"Onların nasıl katil olduklarından çok, nasıl ‘Akıllı ol...' diye bağırdıklarını, nasıl erkek olduklarını, niye kasıldıklarını, ne diye gerindiklerini daha yakından görmek için..."
01 Mart 2018 15:12
Bazılarımızın sözü zamanın aşındırıcılığına dayanır. Geçerlilik sınavını vermek, sahici olmak ve hakikate denk gelmekten kaynaklanır bu dayanma gücü. Öngörüye, sağduyuya, billur ve derinlikli bir zekâya delalet eder. Aynı zamanda tespitlerin eskimediğini, yani bir şeylerin pek de değişmediğini gösterir. Sosyolog-yazar Pınar Selek’in Sürüne Sürüne Erkek Olmak kitabı işte bunların tamamı ve çok daha fazlasıdır.
İlk baskısını yaptığı 2008’den bu yana giderek daha çok tartışıldı, daha çok paylaşıldı Sürüne Sürüne Erkek Olmak. Akademiyi soyut kuramlardan mütevellit korunaklı bir fanus olarak kurgulamayan, tam tersi, hayat gerçeklerini sınamak üzere günlük rutinlerin karşısına çıkaran bir bilim kadını hiç şüphesiz hakikati iliğinden yakalar. İşte bu “erkeklik eşikleri” hakikati, militarizm ve milliyetçiliğin son sürat tırmandırıldığı bugünlerde yeniden ince ince okunmayı hak ediyor.

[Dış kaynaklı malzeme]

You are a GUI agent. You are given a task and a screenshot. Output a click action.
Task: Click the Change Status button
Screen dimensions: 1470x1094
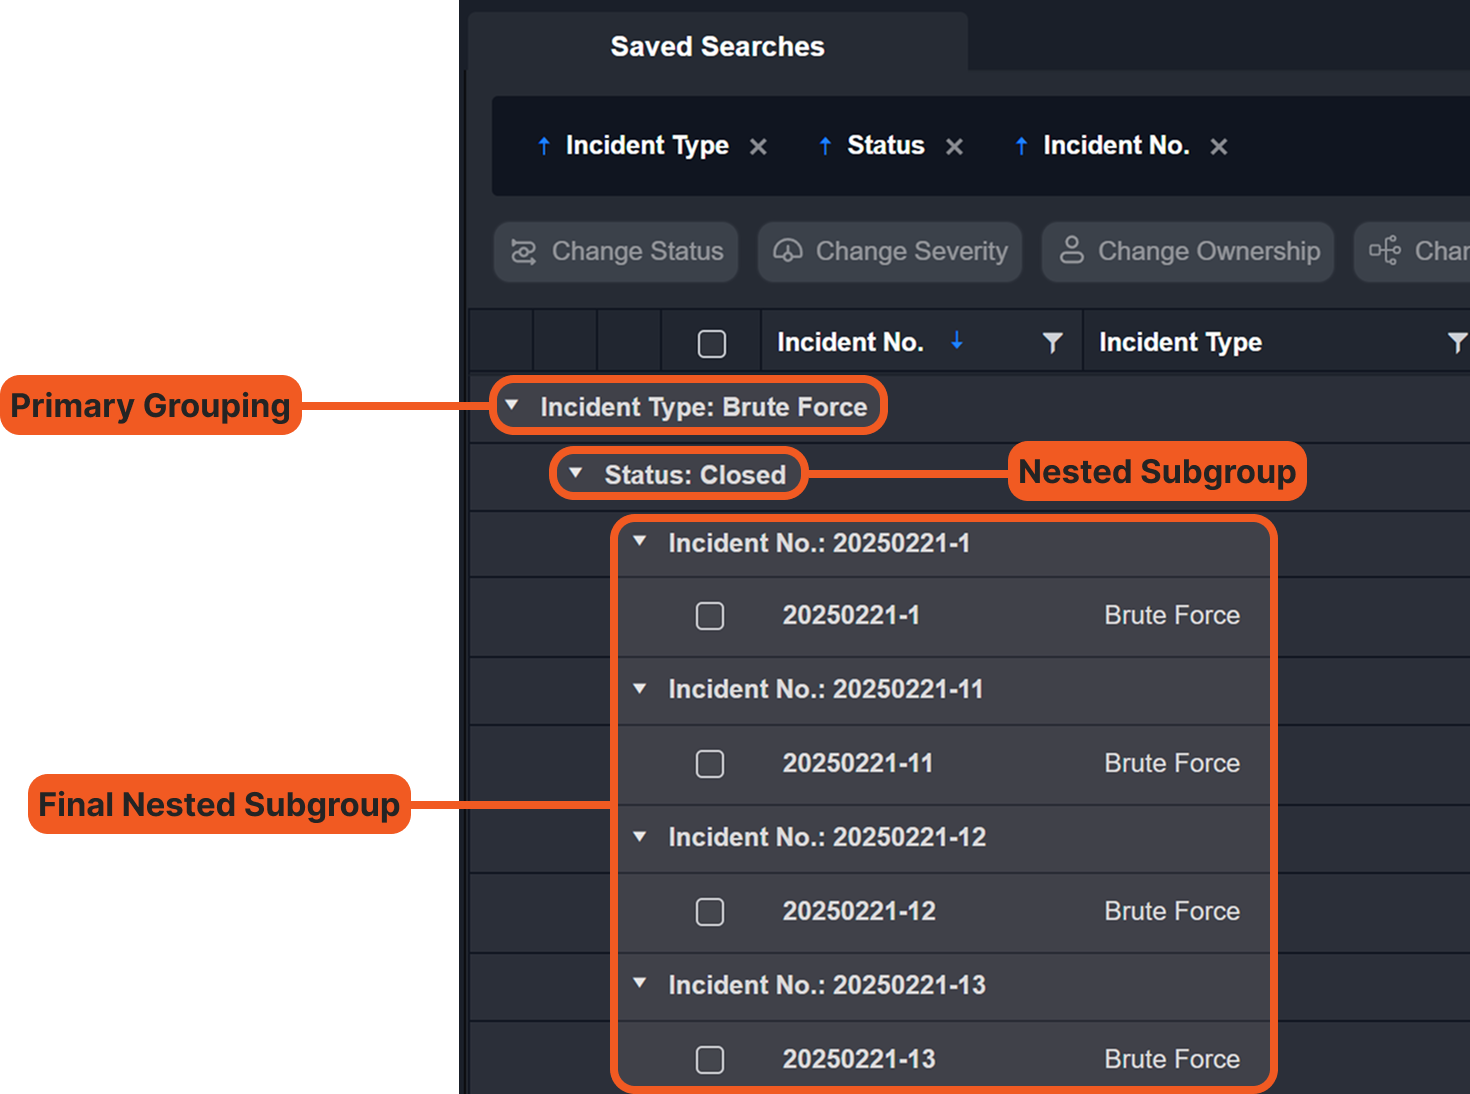[616, 252]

Kitabın yazıldığı yıllarda da iklim yine aynı tehlikeli bileşimi içeriyordu. Tam da bu yüzden Sürüne Sürüne Erkek Olmak, Agos Genel Yayın Yönetmeni Hrant Dink’in barış adına çıktığı yolda 19 Ocak 2007 günü gazetesinin önünde öldürülmesi sonrasında hâlâ savurduğu tehditlerle ekranda beliren Yasin Hayal’in suretiyle başlıyordu. “Televizyonda O’nun suretine hayretle ve azapla bakarken karar verdim bu işe. Sert kılmaya çalıştığı gergin yüzünü gösterip ‘Akıllı ol…’ diye bağırdığı zaman. Titredim. Ülker Sokak’ta travestilerin camlarını indiren, ortalığı ateşe boğanların bakışlarını hatırladım hemen. Ve Bursa’da ‘trolara ölüm…’ diye bağıran taraftarların yüz ifadelerini… Sonra ‘Akıllı Ol…’ üslubuyla gerilen suretler ve kadınların iyi tanıdığı başka anılar üşüştü zihnime. Ben bunlarla ne yapacağım didinirken, ‘bir bebekten katil yapan zihniyeti’ sorgulama çağrısıyla başladı yolculuğum. Bu ‘katile’, bu ‘erkeğe’, bu ‘çocuğa’ feminizmin penceresinden bakmak istedim.”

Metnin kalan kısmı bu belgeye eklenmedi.